Dato che nella lista finora esistente di aziende cruelty-free sono sempre state elencate sia aziende che producono cosmetici sia quelle che producono detersivi (spesso la stessa azienda produce entrambi) si potrebbe essere tratti in inganno e pensare che il divieto valga anche per i detersivi. Ebbene, no, per i detersivi il divieto NON vale, quindi bisogna ancora fare riferimento alle aziende che hanno aderito allo Standard Internazionale cruelty-free.

Possiamo essere certi che gli ingredienti realizzati dopo il 2013 non verranno mai usati nei cosmetici venduti in UE?

Purtroppo no, e questo la Commissione l’ha dichiarato esplicitamente: è vero che esiste ora il divieto assoluto di test su animali per gli ingredienti, per tutti i test su animali, in ogni parte del mondo essi siano fatti, PERO’ questo è vero solo se gli ingredienti sono creati appositamente per essere usati in un cosmetico. Se invece un ingrediente è realizzato per essere usato in un altro prodotto, non cosmetico, e quindi viene testato per quell’uso, lo stesso ingrediente può essere usato anche in un prodotto cosmetico, anche se testato dopo il marzo 2013, perché i test fatti erano fatti per altri scopi.

In sostanza, se viene creata una nuova sostanza da usarsi come additivo alimentare, o in una vernice, o in un detersivo o in un farmaco, ecc., questa, come sappiamo, può ancora essere testata su animali.

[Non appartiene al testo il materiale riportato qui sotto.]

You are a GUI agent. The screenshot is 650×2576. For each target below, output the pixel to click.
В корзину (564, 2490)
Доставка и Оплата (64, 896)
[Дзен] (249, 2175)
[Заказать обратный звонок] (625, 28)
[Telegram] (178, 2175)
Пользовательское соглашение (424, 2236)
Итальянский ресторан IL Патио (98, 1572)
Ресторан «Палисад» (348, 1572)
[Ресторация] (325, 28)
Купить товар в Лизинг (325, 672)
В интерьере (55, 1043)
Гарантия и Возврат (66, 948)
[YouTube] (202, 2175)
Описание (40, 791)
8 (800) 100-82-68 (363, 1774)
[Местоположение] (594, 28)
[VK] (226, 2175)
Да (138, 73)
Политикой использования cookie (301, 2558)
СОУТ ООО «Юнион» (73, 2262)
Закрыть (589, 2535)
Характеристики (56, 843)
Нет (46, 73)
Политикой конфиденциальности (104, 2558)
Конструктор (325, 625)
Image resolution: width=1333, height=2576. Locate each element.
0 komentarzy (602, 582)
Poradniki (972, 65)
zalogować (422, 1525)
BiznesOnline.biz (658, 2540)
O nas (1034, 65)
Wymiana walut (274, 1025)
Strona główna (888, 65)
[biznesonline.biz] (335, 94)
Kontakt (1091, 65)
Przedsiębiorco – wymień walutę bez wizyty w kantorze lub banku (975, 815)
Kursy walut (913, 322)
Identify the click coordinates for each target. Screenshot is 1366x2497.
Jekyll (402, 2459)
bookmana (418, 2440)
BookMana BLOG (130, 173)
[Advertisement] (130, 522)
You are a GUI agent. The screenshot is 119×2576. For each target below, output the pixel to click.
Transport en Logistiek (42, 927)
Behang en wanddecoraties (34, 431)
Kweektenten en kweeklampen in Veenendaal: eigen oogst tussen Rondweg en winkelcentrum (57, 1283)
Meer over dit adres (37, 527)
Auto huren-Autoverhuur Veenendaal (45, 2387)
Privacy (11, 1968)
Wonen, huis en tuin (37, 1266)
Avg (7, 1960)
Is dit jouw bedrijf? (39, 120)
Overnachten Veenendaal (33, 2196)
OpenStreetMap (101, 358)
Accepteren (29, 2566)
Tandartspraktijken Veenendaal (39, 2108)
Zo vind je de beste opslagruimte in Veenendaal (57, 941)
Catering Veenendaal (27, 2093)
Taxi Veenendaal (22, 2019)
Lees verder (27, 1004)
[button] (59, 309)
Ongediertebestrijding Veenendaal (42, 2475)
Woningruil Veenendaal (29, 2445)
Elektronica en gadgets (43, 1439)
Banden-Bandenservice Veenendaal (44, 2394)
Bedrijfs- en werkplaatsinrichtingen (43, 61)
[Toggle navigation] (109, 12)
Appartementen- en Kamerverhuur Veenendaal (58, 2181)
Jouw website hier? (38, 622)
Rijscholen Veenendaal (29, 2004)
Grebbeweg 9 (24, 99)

Ebbene, quella stessa sostanza potrà comunque essere usata in un cosmetico, perché non è stata testata appositamente per i cosmetici, ma per altri scopi. Insomma, il divieto non copre questo specifico caso, purtroppo.

Questo specifico aspetto potrebbe essere materia di normativa all’interno di ciascuno Stato Membro, ma riteniamo difficile che una singola nazione possa introdurre una normativa più restrittiva, trattandosi di un settore che ha a che fare col commercio internazionale.

Cosa succede per le aziende che commercializzano in tutto il mondo?

Infine, vi è un altro aspetto: un’azienda che produce e vende in tutto il mondo, certamente non potrà testare su animali i nuovi ingredienti che sviluppa, se vuole vendere in Europa, ma potrà benissimo testarli su animali per la vendita in altre nazioni.

Per esempio, se una azienda decide di vendere in Cina, addirittura il prodotto finito sarà testato su animali.

Quindi, se come consumatori vogliamo evitare di sostenere queste aziende che comunque testano su animali, anche se per altri mercati, dobbiamo evitarle, e l’unico modo per farlo è scegliere per i nostri acquisti solo quelle che hanno aderito allo Standard cruelty-free.

Conclusione
Come indicato nell’introduzione, l’entrata in vigore di questo divieto segna un grande passo avanti che salverà animali nel campo della cosmesi e, di conseguenza, anche in molti altri settori e in molte altre parti del mondo, dando anche un grosso supporto alla battaglia portata avanti fuori Europa (per ottenere gli stessi risultati) e nel campo degli altri tipi di test di tossicità.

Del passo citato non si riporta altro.